**Page:**
++++++++++

Taliban attack Bagram as Nato death toll rises
US deaths in Afghanistan pass 1,000 landmark; British casualties double in a year
A newly aggressive Taliban offensive in Afghanistan, which yesterday saw the American death toll pass 1,000, continued this morning with a brazen attack on the US base at Bagram, 50 miles north of Kabul. The Taliban claim that four suicide bombers blew themselves up at the gates to the camp, allowing 30 other fighters to get inside to attack American troops with rockets, small arms and grenades.
A US Army spokesman has confirmed that an attack on the base is in progress but denies defences have been breached. He said seven insurgents had been killed.
The Taliban assault follows an attack yesterday on a Nato convoy in Kabul (above) in which five US soldiers were killed, taking America's death toll in Afghanistan to 1,000.
What has shocked observers about the American death rate is the speed with which it is has accelerated. It took nearly seven years to reach the first 500 - and less than two to reach the second 500.
As the New York Times reports, "a resurgent Taliban active in almost every province, a weak central government incapable of protecting its people and a larger number of American troops in harm's way all contributed to the accelerating pace of death".
The British Army is also suffering an accelerating casualty rate, with the number of troops killed or injured doubling year on year. Thirty-six British soldiers died in the first four months of 2010 compared with 16 in the same period last year. As for injuries - many of which are dreadful - 149 soldiers have been hurt this year compared with 73 in the first four months of 2009.

++++++++++

**Given material:**
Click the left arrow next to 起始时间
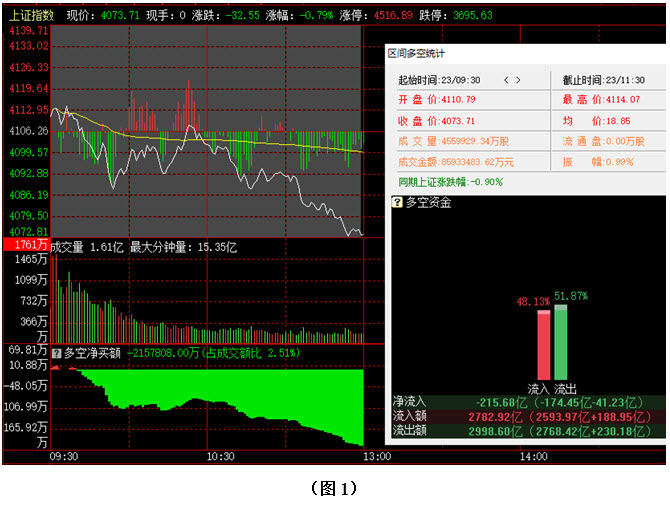The height and width of the screenshot is (511, 670). click(x=506, y=80)
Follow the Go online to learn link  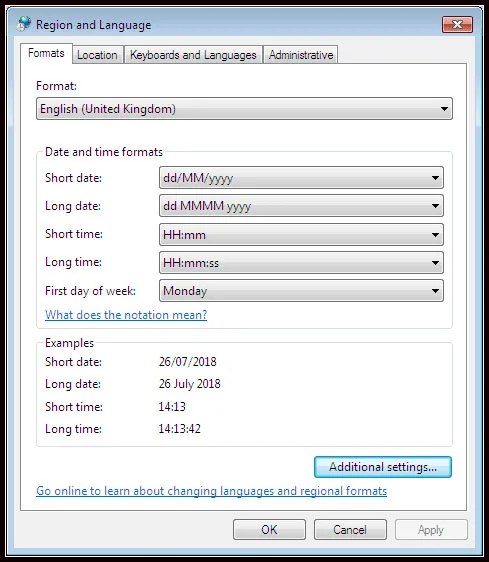coord(212,491)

++++++++++

**What you will do:** Quote the Bagram attack report word for word, from "As the New York" up to and including "months of 2009.".

**Answer below:**
As the New York Times reports, "a resurgent Taliban active in almost every province, a weak central government incapable of protecting its people and a larger number of American troops in harm's way all contributed to the accelerating pace of death".
The British Army is also suffering an accelerating casualty rate, with the number of troops killed or injured doubling year on year. Thirty-six British soldiers died in the first four months of 2010 compared with 16 in the same period last year. As for injuries - many of which are dreadful - 149 soldiers have been hurt this year compared with 73 in the first four months of 2009.